9.2 Ao desenvolver protocolos alimentares, deve-se considerar o perfil nutricional dos efetivos, com base em dados como faixa etária, sexo, composição corporal e necessidades fisiológicas predominantes, promovendo uma alimentação voltada à promoção da saúde, prevenção de doenças e sustentação do desempenho militar.
9.3 Especial atenção deve ser dada à inovação na produção de alimentos, reforçando a importância de parcerias com centros de pesquisa, órgãos governamentais e indústria alimentícia.
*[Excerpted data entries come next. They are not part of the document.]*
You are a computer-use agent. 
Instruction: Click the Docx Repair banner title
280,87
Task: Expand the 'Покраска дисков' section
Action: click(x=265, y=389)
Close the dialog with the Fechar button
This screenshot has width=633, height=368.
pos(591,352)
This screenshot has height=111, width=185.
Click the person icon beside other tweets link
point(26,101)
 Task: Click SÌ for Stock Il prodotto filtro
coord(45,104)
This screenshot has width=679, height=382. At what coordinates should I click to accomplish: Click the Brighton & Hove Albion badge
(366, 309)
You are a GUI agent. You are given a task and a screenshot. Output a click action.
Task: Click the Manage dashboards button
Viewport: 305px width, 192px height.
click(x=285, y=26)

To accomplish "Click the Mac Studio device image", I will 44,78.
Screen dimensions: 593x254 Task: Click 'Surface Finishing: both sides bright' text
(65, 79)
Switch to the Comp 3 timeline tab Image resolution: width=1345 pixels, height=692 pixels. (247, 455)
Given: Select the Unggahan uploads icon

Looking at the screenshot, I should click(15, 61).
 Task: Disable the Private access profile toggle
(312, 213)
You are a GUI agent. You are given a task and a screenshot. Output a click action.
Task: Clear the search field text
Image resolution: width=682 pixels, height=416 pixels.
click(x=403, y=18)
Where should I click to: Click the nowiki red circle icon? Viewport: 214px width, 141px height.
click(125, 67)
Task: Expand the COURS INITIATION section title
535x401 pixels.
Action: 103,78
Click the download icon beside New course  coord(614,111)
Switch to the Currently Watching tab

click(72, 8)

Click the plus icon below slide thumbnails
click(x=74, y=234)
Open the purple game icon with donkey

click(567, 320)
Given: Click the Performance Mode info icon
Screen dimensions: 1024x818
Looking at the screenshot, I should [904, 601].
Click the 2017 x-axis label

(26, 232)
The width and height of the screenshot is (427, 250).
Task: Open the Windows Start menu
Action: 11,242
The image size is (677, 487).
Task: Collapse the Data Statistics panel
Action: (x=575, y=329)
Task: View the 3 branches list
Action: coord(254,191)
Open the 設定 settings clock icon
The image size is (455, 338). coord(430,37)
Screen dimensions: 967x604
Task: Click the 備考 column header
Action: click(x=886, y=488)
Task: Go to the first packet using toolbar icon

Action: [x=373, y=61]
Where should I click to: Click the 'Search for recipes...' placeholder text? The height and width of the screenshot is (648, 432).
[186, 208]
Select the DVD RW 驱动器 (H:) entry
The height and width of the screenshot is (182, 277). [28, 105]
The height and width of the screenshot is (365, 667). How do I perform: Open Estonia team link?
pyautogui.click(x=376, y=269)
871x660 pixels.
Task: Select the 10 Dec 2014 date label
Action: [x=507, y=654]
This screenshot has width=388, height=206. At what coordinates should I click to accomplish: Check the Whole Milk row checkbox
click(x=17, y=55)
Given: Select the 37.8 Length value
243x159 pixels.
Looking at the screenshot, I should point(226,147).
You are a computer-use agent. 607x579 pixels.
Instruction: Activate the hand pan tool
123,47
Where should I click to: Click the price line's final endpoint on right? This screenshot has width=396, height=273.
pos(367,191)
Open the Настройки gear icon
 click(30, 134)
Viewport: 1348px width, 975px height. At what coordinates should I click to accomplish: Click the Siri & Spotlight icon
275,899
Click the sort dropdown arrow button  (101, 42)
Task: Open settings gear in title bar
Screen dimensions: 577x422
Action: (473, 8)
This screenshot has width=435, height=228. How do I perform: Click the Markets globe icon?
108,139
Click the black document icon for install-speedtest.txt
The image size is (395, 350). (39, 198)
9.4 Recomenda-se coletar periodicamente informações sobre os produtos existentes na cadeia de suprimento, diretamente com militares consumidores, permitindo consolidar impressões sobre perfil dos gêneros existentes, assim como oportunizar possíveis melhorias.
9.5 Propostas de alterações poderão ser deliberadas em sessões plenárias da Comissão de Estudos para Alimentação das Forças Armadas (CEAFA), mediante solicitação da Força Singular interessada, ou por iniciativa da Comissão.